Also there are a lot of under rated studs out there. When the time comes, choose a stud, check and watch to which other bloodlines he produces best. There is always another side to the equation.

What I'd seen through the years, a stud with a N in front helps people with the decision, but, not necessarily the best option.


----------



## labsforme (Oct 31, 2003)

Not all studs nick with the bitch. IMHO the dam and bitchline are as or even more imortant than the sire. Check what the sire and dam have previously produced.What they have accomplished themselves, siblings and see if the line is prepotent.Then roll the dice and hope for the best.


----------



## TexasK (Dec 11, 2016)

I don’t understand why bullet isn’t considered a top stud? Probably most points of any dog currently running? out of creek robber who is one of the highest point dogs of all time? I’m curious why


----------



## TonyRodgz (Feb 8, 2010)

yukonriverriley said:


> When I was looking to breed I looked hard at Sweetie’s Easy Rider (Ford), Windycity’s Mighty Mouse (Mickey) and Wood Rivers Franchise (Shaq). Love my moms Shaq daughter but also really wanted something Carbon line. Ended up not breeding and buying a pup out of Mickey’s littermate by CJ’s Mister T (NAFC Mully and FC AFC B Bumbles sire). Love her!


Check you PM


----------



## TonyRodgz (Feb 8, 2010)

TexasK said:


> I don’t understand why bullet isn’t considered a top stud? Probably most points of any dog currently running? out of creek robber who is one of the highest point dogs of all time? I’m curious why


JWARD1224 asked for available studs for a future. I think Bullet is only available to a selected group of people.


----------



## Ken Barton (Jun 7, 2010)

If you’re looking at ads in this site or EE for puppies you’re not seeing some of the best litters in the country because they are never advertised and I’m not sure if all litters are on Good Dogs


----------



## TonyRodgz (Feb 8, 2010)

Ken Barton said:


> If you’re looking at ads in this site or EE for puppies you’re not seeing some of the best litters in the country because they are never advertised and I’m not sure if all litters are on Good Dogs


And most of them are sold out before they hit the ground.


----------



## Jward1224 (Feb 7, 2018)

Thank you everyone! Like I said I’m just really starting out with all this. You all are very informative. My friend and I both pretty much jumped into this stuff in the last 6 months or so. We are gonna go to every test and trial possible this year and try and learn as much as possible! I live in northeast Oklahoma so Hopefully I run into a few of you! Thanks again!


----------



## brolling (Apr 17, 2013)

Jward1224 said:


> Thank you everyone! Like I said I’m just really starting out with all this. You all are very informative. My friend and I both pretty much jumped into this stuff in the last 6 months or so. We are gonna go to every test and trial possible this year and try and learn as much as possible! I live in northeast Oklahoma so Hopefully I run into a few of you! Thanks again!

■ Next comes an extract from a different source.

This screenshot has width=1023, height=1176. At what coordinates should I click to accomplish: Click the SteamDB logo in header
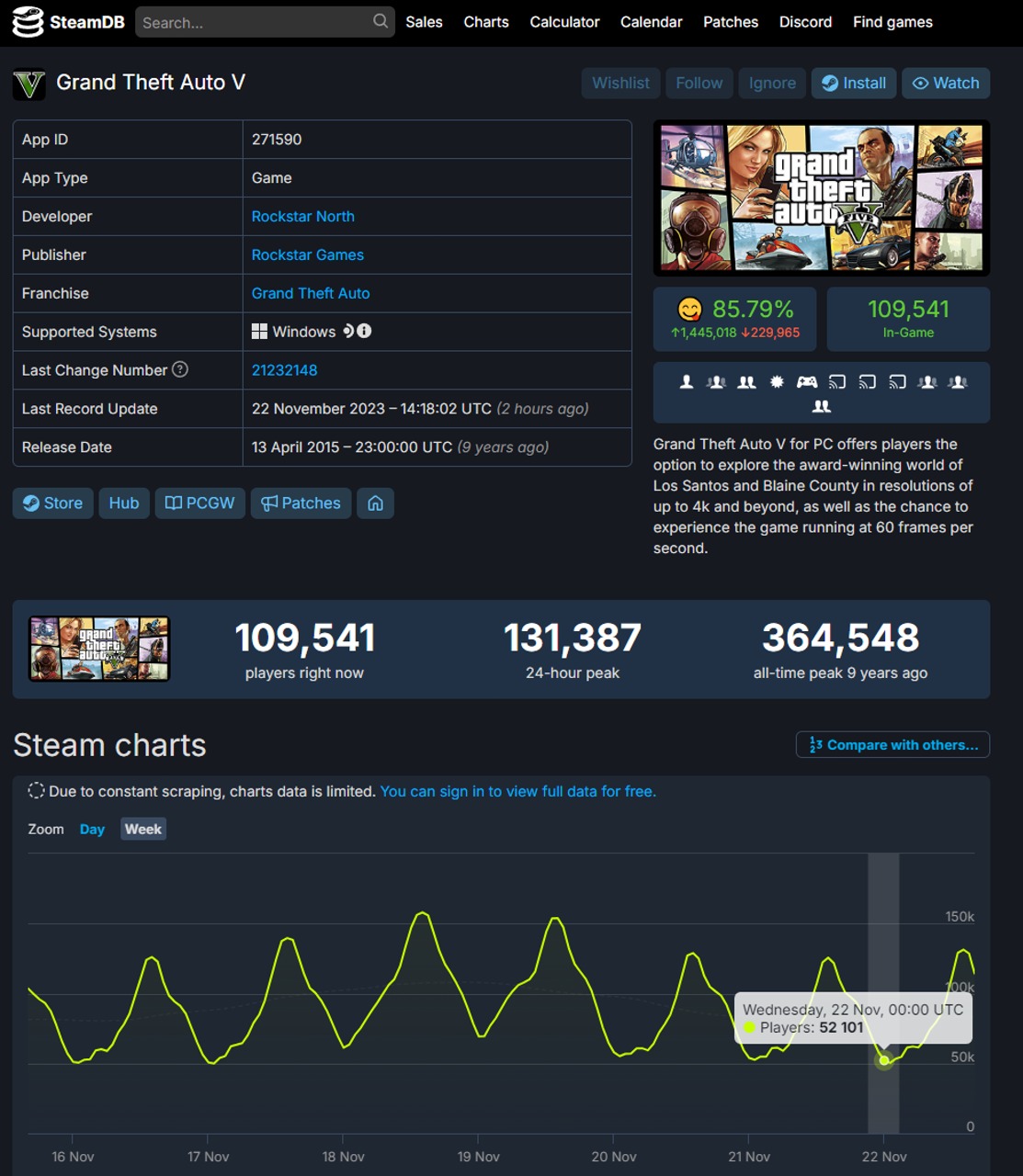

jward1224, I live in Tulsa you are always welcome out to our training group to train or watch. I own Hex, I train with Richard Davis he owns Chupa. James Roberts also lives in Tulsa, we train with him occasionally when our schedules mesh. Find a good group and learn.


----------



## Jward1224 (Feb 7, 2018)

brolling that would be awesome! PM sent!


----------



## DavidC (Feb 2, 2015)

brolling said:


> jward1224, I live in Tulsa you are always welcome out to our training group to train or watch. I own Hex, I train with Richard Davis he owns Chupa. James Roberts also lives in Tulsa, we train with him occasionally when our schedules mesh. Find a good group and learn.


Jward1224 - be sure to take advantage of Brian's generous offer. You'll learn a lot from these gentlemen.


----------



## Jward1224 (Feb 7, 2018)

I definitely plan on it! Thank you!


----------



## DoubleHaul (Jul 22, 2008)

Lots of good information in this thread, but since I am well known as a Helpy Helperson, I will translate the RTF into English for you.

First you not only have to find a top sire, but the bitch line is way more important. Of course top bitches can't have puppies and compete so they are rarer, but even if it is a good pair, you need to make sure they nick properly, not just random FC/AFC x FC/AFC. Then you have to pick the right litter out of the ones that nick properly, but bear in mind that you are going to have a long time in the game before you ever even hear about the top litters until you see them in the catalogs taking ribbons away from you. Even if you are able to get one of those 'unicorn' breedings and are willing and able to lay out the straight cash for a pup, as Steve wisely said, lotsa luck picking the right one.

So, to bottom line it, take up golf.

Of course, you did get a very kind invitation to train with some folks who know what they are doing. You will be able to see their dogs, see other dogs while helping at trials get to know what is going on out there. With training help you are likely to find that your own dog is no slouch now that you have some folks helping you and want to enter a trial or HT and you will probably be surprised at how well you do. Even if not, you will probably be bitten by the bug, have fun with your dogs and meet some great new friends. 

So get involved, run dogs, have fun! As many times as I have regretted listening to Chad Baker when he talked me into entering my first field trial, I have never really regretted it. Keep in mind also that a dog that is not as good is a great mask to one's own deficiencies as a handler.


----------



## Bryan Parks (Aug 19, 2015)

I don't believe some of these opinions about the top litters not being available to new people. Look at the litter that produced Hex mentioned in this thread. He's a beast and he is out of a QAA x QAA litter. I just picked up my second lab to train for tests and three of her litter mates went to a top FT pro that 90% of everyone on this site knows. I believe he took all the males. 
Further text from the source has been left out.